Sydney, Australia, Jul 16, 2008 / 05:34 am
Charles J. Chaput, the Archbishop of Denver, spoke in Sydney on Wednesday night at a Theology on Tap session as part of a World Youth Day Youth Festival Event. In a speech which will be broadcast on the Australian television station Channel Nine, he exhorted young Catholics to avoid living a double life of “part-time Christianity,” and to know and love Christ “like our lives depend on it.”
Addressing a crowd of young people in P.J. Gallagher’s Irish Pub in Sydney, Archbishop Chaput said that Christian believers are pressured to live a “double life,” that is, “to be one person when we’re in church or at prayer and somebody different when we’re with our friends or family, or at work, or when we talk about politics.” He said Catholics should not internalize the “old adage” to avoid talking about religion and politics.
“These are precisely the things we should be talking about,” the archbishop argued. “Nothing else really matters.
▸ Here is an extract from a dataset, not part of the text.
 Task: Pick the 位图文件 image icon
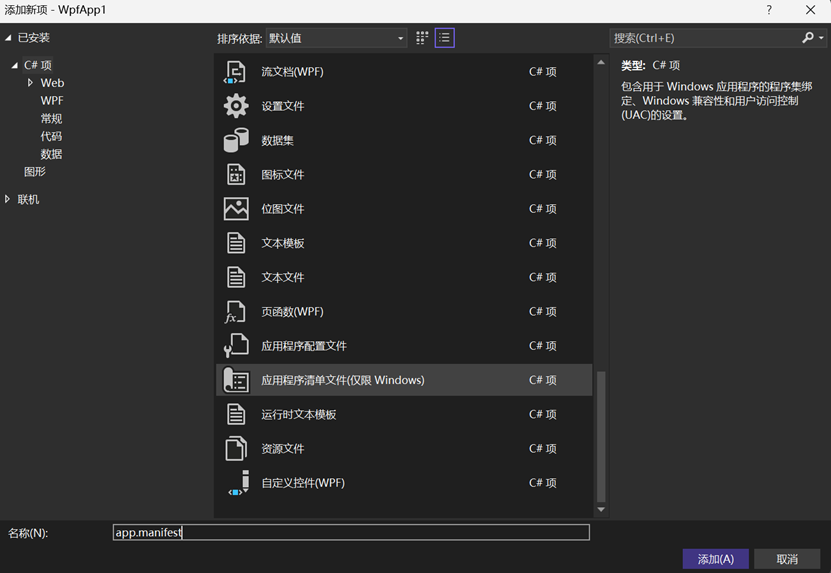click(x=235, y=209)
What could be more important than religious faith, which deals with the ultimate meaning of life, and politics, which deals with how we should organize our lives together for the common good?”
The archbishop noted how Australian bishops’ opposition to a bill that would allow the cloning of embryonic stem cells, opposition which he called courageous, was greeted with talk about charging Catholic leaders with intimidating Ministers of Parliament and tampering with the legislative process.